How are antibiotics classified?

Antibiotic Classification Systems

Antibiotics are primarily classified using the World Health Organization's AWaRe framework, which categorizes them into Access, Watch, and Reserve groups based on their potential for developing antimicrobial resistance and their role in clinical practice. 1, 2

The AWaRe Classification System

Access Antibiotics (Green)

• First-line treatments for common infections
• Lower potential for developing resistance
• Should be widely available, affordable, and accessible
• Examples include:
  • Amoxicillin
  • Penicillins
  • Amoxicillin-clavulanate

Watch Antibiotics (Orange)

• Higher risk of antimicrobial resistance development
• More adverse events and toxicities
• Key targets for antimicrobial stewardship programs
• Include highest priority agents from the List of Critically Important Antimicrobials
• Examples include:
  • Fluoroquinolones
  • Carbapenems

Reserve Antibiotics (Red)

• Last-resort options
• Used only for specific patient populations when alternatives are inadequate
• Should be protected and prioritized in stewardship programs
• Used primarily for multidrug-resistant infections

Additional Classification Methods

By Chemical Structure

• Beta-lactams (share a common beta-lactam ring structure) 3, 4, 5
  • Penicillins
  • Cephalosporins
  • Carbapenems
  • Monobactams
• Aminoglycosides
• Tetracyclines
• Macrolides
• Fluoroquinolones
• Glycopeptides

By Mechanism of Action

• Cell wall synthesis inhibitors (e.g., beta-lactams, vancomycin)
• Protein synthesis inhibitors (e.g., aminoglycosides, tetracyclines, macrolides)
• DNA/RNA synthesis inhibitors (e.g., fluoroquinolones)
• Metabolic pathway inhibitors (e.g., trimethoprim-sulfamethoxazole)

By Spectrum of Activity

• Narrow-spectrum: Target specific types of bacteria
• Broad-spectrum: Effective against a wide range of bacteria

Pharmacokinetic/Pharmacodynamic Classification

Antibiotics can also be classified based on their pharmacokinetic/pharmacodynamic (PK/PD) properties 1:

1. Concentration-dependent killing with post-antibiotic effect

   • Efficacy correlates with peak concentration to MIC ratio or AUC/MIC
   • Examples: Aminoglycosides, fluoroquinolones, daptomycin

2. Time-dependent killing with minimal post-antibiotic effect

   • Efficacy correlates with time above MIC
   • Examples: Beta-lactams (penicillins, cephalosporins)

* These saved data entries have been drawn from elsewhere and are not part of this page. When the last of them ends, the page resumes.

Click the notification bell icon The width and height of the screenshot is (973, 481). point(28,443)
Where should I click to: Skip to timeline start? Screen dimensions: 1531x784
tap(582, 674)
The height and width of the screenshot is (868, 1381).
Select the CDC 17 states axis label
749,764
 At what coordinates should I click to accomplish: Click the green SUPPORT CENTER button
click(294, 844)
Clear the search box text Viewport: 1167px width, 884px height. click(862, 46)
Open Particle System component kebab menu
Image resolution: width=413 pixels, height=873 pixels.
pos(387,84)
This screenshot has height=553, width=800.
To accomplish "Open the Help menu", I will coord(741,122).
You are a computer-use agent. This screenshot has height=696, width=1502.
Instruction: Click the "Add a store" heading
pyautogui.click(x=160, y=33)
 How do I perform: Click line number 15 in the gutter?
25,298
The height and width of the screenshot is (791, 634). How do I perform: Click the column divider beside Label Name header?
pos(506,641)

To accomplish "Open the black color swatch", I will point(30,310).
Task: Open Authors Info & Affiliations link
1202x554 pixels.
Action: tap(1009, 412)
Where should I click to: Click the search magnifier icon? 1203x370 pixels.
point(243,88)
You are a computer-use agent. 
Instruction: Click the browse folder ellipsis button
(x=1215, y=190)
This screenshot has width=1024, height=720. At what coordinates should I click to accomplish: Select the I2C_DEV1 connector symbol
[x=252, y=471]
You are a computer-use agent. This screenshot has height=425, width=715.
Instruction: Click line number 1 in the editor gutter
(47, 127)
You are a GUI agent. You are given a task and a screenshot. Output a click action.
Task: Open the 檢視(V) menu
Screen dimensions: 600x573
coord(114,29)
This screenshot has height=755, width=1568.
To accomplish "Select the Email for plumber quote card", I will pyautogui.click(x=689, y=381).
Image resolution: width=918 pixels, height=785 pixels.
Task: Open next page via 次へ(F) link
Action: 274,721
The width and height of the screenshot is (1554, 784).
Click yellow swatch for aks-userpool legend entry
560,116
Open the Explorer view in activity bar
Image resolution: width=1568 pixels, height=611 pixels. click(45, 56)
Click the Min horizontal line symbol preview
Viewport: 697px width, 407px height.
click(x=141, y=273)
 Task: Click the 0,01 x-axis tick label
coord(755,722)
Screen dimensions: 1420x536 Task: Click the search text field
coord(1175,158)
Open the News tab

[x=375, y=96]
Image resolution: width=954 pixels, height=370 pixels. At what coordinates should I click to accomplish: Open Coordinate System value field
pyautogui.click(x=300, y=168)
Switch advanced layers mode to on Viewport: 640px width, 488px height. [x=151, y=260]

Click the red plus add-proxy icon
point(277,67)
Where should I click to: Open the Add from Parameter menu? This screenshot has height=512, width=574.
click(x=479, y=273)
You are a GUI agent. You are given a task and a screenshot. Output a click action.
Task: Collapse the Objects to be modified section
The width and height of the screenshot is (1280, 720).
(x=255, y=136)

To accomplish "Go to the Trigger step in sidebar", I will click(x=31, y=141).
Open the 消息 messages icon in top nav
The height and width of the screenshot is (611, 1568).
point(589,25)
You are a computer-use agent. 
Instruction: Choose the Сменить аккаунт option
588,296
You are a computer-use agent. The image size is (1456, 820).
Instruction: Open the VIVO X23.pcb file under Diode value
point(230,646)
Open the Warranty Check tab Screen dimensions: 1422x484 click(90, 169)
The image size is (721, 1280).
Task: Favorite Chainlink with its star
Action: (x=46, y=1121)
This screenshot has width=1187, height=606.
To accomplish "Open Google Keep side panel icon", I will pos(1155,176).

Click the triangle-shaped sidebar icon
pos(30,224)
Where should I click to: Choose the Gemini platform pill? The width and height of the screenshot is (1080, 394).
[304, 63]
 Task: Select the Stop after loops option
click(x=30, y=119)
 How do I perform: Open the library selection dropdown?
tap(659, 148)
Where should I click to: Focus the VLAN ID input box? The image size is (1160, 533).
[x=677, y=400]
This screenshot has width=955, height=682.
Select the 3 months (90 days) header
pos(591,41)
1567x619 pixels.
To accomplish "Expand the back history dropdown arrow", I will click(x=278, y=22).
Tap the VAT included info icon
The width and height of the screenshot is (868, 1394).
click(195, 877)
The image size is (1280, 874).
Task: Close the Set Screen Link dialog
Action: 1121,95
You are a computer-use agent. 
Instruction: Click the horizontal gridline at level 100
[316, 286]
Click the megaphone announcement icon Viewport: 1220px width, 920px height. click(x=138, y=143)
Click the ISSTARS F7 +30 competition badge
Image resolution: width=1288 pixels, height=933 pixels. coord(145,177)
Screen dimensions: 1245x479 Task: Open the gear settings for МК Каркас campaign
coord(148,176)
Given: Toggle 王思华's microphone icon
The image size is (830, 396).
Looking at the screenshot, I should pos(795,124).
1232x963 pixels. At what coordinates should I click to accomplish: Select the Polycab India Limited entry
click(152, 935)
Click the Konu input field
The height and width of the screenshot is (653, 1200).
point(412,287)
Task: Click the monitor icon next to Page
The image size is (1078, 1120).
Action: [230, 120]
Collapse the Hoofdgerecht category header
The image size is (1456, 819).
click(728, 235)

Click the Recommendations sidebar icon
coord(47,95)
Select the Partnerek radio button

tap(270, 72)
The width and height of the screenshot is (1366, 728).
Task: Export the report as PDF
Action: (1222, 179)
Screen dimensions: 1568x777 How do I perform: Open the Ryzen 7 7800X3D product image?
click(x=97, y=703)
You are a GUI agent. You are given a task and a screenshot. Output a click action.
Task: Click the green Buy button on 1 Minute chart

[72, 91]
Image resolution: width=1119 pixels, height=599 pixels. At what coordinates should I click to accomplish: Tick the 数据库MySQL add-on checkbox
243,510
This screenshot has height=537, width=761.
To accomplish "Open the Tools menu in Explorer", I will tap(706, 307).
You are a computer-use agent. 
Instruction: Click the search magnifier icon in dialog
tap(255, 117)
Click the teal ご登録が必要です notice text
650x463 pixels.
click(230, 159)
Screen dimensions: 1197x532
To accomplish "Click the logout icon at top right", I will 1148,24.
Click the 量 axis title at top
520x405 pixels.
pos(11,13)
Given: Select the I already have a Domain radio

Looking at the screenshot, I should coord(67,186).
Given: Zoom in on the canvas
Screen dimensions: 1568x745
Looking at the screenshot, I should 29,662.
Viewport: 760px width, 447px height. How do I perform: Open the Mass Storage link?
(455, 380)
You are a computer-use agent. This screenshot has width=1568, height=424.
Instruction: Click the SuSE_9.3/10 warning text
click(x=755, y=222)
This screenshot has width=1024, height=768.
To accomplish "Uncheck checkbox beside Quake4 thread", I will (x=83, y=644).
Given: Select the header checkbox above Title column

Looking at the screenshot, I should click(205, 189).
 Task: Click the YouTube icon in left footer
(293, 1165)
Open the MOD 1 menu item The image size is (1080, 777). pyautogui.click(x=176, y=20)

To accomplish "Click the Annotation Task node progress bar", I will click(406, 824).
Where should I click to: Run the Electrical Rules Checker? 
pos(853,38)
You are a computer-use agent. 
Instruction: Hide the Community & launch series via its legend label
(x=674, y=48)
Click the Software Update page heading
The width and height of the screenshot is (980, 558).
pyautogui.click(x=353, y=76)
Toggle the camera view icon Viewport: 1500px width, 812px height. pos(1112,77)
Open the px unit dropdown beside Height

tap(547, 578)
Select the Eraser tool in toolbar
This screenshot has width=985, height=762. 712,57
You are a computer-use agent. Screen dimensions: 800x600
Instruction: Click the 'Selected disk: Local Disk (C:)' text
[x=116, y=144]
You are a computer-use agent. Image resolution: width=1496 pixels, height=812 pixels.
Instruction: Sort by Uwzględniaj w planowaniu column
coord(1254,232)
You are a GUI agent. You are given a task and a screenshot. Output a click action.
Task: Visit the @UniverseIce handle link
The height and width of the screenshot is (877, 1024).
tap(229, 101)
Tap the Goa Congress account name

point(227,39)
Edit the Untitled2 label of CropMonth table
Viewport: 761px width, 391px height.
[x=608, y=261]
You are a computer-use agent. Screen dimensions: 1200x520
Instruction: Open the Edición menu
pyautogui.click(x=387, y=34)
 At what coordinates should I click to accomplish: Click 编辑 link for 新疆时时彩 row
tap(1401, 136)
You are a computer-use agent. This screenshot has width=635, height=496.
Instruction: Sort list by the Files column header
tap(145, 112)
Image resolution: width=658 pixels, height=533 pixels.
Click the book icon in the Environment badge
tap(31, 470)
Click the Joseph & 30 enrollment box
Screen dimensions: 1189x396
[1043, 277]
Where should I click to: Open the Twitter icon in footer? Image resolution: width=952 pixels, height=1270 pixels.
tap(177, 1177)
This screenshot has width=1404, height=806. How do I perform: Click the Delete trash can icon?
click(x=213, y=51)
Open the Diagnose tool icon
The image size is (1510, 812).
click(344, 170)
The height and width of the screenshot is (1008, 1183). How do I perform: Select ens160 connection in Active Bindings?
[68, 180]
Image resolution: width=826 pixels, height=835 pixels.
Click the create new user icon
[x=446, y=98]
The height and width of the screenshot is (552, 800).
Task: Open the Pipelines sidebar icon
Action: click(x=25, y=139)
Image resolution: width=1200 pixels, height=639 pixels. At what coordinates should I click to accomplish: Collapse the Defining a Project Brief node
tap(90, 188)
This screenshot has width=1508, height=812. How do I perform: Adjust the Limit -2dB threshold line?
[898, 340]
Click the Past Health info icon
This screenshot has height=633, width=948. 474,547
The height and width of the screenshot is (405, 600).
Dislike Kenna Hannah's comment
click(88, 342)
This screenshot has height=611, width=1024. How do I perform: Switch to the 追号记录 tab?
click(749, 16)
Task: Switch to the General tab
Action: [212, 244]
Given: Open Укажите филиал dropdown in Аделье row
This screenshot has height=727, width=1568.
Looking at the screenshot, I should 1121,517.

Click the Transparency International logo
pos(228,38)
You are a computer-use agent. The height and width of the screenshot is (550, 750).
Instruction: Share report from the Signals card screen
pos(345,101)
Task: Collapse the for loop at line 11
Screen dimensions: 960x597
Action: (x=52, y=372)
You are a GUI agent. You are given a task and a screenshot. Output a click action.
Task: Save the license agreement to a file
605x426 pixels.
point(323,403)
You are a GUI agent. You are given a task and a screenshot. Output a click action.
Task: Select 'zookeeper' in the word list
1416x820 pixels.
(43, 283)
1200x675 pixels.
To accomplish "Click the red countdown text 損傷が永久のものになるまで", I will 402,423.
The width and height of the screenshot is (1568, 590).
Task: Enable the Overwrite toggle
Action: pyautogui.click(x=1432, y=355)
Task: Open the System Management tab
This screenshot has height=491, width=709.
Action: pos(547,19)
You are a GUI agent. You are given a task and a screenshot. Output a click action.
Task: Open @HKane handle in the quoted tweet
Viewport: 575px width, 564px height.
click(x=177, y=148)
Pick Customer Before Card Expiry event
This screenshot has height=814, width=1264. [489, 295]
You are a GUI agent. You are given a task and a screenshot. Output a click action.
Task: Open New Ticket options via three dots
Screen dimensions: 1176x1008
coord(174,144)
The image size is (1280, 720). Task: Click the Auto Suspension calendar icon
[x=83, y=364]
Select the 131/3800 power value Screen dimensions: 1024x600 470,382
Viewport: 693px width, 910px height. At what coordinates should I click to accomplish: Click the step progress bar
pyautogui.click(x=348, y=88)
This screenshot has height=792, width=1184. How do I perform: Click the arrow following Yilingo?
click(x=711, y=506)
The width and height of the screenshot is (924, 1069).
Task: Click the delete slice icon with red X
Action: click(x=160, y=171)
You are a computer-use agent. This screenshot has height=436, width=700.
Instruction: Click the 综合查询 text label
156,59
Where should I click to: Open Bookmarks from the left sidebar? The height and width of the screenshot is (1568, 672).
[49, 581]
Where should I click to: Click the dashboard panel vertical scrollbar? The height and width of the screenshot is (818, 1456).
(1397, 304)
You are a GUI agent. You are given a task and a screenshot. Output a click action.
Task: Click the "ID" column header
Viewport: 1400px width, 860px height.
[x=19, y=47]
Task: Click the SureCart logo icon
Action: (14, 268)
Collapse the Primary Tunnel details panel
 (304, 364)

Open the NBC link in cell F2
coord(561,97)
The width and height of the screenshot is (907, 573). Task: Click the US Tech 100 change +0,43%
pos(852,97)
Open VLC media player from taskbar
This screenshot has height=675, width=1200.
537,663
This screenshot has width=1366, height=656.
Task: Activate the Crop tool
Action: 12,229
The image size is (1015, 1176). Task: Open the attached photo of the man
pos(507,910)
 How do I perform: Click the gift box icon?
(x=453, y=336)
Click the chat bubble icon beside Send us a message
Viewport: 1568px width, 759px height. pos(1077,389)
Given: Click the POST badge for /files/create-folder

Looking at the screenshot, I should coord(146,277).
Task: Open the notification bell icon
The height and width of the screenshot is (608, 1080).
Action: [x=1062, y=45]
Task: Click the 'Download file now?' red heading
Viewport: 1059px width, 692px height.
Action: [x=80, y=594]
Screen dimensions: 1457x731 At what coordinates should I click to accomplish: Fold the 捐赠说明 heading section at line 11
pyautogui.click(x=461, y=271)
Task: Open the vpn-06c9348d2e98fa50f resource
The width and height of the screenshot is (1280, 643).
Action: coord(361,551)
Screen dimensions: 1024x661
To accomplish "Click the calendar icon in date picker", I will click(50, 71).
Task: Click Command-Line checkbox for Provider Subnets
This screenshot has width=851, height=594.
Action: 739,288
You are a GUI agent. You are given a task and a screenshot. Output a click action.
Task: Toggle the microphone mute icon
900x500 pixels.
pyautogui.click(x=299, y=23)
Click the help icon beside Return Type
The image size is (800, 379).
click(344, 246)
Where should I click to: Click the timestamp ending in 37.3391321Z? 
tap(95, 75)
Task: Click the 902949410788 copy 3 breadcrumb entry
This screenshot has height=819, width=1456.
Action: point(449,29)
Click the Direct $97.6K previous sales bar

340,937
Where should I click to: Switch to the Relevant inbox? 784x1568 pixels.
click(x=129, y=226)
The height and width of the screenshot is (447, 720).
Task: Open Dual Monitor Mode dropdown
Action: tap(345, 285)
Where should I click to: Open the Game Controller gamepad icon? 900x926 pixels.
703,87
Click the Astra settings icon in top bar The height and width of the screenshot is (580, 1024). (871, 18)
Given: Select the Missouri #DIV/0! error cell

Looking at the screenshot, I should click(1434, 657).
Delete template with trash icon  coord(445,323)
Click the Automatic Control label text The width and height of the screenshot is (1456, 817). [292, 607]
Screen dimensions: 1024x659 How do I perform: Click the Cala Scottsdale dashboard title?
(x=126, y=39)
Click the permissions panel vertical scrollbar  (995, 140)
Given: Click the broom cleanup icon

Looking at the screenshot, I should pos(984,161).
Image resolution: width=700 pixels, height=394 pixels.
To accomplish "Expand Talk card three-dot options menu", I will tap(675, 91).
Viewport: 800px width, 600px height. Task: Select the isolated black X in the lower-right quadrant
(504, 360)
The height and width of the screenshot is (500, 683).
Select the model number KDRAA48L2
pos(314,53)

3. Time-dependent killing with prolonged post-antibiotic effect

   • Efficacy correlates with AUC/MIC
   • Examples: Vancomycin, teicoplanin

Clinical Implications of Classification

• The classification system guides appropriate antibiotic selection
• First-choice antibiotics are typically narrow-spectrum agents with favorable risk-benefit ratios and low resistance levels
• Second-choice antibiotics are broader-spectrum with higher resistance rates or less favorable risk-benefit profiles
• Classification helps structure antimicrobial stewardship programs
• AWaRe classification facilitates monitoring of antibiotic consumption patterns

Penetration Characteristics

Different antibiotic classes have varying abilities to penetrate tissues and biofilms 1:

• Beta-lactams may have limited penetration into certain tissues like cardiac vegetations
• Lipophilic antibiotics generally have better tissue penetration
• Certain antibiotics have specialized penetration characteristics (e.g., CNS penetration)

Resistance Mechanisms Considerations

When classifying antibiotics, resistance mechanisms are important factors 1, 4:

• Beta-lactamase production (affects beta-lactam antibiotics)
• Target site modifications (e.g., PBP modifications affecting beta-lactams)
• Efflux pumps (affects multiple antibiotic classes)
• Decreased membrane permeability

Understanding these classification systems helps clinicians select appropriate antibiotics while promoting antimicrobial stewardship and minimizing resistance development.